## WHAT IS NEEDED
Copy only what runs from the line containing "Instruction: Click the 01-03-2016" through the end of the material below, line for line, with both ends included.

## SUPPLIED MATERIAL
--
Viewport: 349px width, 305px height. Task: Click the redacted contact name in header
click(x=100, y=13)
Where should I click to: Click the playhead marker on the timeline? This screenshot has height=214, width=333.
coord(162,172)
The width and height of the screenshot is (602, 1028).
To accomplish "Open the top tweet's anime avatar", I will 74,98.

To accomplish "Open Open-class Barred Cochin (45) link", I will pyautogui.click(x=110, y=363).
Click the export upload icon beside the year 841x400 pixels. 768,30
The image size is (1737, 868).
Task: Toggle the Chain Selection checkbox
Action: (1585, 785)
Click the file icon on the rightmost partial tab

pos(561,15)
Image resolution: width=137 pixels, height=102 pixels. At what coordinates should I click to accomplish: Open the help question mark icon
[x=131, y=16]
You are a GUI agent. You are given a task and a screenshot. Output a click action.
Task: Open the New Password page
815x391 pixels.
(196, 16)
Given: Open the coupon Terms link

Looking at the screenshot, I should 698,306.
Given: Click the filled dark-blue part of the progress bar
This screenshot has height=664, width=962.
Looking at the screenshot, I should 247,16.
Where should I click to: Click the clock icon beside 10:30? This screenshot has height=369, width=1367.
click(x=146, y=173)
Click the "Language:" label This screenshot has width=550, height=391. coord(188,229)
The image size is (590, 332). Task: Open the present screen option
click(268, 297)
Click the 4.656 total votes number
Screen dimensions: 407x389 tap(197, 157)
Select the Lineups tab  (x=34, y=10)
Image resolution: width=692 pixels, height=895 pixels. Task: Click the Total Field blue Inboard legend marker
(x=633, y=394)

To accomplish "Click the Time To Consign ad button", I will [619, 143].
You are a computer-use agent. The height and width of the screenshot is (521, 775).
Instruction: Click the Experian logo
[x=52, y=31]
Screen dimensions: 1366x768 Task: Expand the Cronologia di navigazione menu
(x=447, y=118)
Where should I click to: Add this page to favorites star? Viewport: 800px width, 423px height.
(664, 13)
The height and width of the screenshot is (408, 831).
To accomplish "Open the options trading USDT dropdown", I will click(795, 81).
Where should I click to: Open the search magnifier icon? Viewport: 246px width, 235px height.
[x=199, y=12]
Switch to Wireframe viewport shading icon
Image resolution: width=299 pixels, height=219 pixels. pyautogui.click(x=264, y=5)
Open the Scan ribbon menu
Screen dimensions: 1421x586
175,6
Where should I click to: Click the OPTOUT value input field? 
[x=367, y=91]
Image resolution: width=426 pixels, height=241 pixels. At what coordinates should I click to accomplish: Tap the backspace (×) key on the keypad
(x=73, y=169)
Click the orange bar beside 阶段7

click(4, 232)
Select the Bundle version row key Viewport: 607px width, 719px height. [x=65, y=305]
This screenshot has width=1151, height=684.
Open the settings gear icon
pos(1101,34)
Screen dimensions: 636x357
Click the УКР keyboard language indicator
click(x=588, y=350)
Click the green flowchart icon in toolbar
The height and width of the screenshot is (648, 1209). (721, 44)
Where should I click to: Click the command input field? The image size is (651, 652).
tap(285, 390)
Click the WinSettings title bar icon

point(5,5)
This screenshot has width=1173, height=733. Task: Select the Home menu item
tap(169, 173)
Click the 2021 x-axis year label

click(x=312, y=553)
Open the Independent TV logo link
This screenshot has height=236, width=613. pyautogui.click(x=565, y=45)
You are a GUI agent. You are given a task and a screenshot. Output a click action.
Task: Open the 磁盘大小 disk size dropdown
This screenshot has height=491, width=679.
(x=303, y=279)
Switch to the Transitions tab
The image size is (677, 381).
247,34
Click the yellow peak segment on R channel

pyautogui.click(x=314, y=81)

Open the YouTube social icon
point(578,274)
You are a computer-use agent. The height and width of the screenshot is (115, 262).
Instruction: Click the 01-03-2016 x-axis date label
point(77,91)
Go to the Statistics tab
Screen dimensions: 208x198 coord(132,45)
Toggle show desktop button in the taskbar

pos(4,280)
--
## ANSWER TO THE PROBLEM
Instruction: Click the 01-03-2016 x-axis date label
point(77,91)
Go to the Statistics tab
Screen dimensions: 208x198 coord(132,45)
Toggle show desktop button in the taskbar

pos(4,280)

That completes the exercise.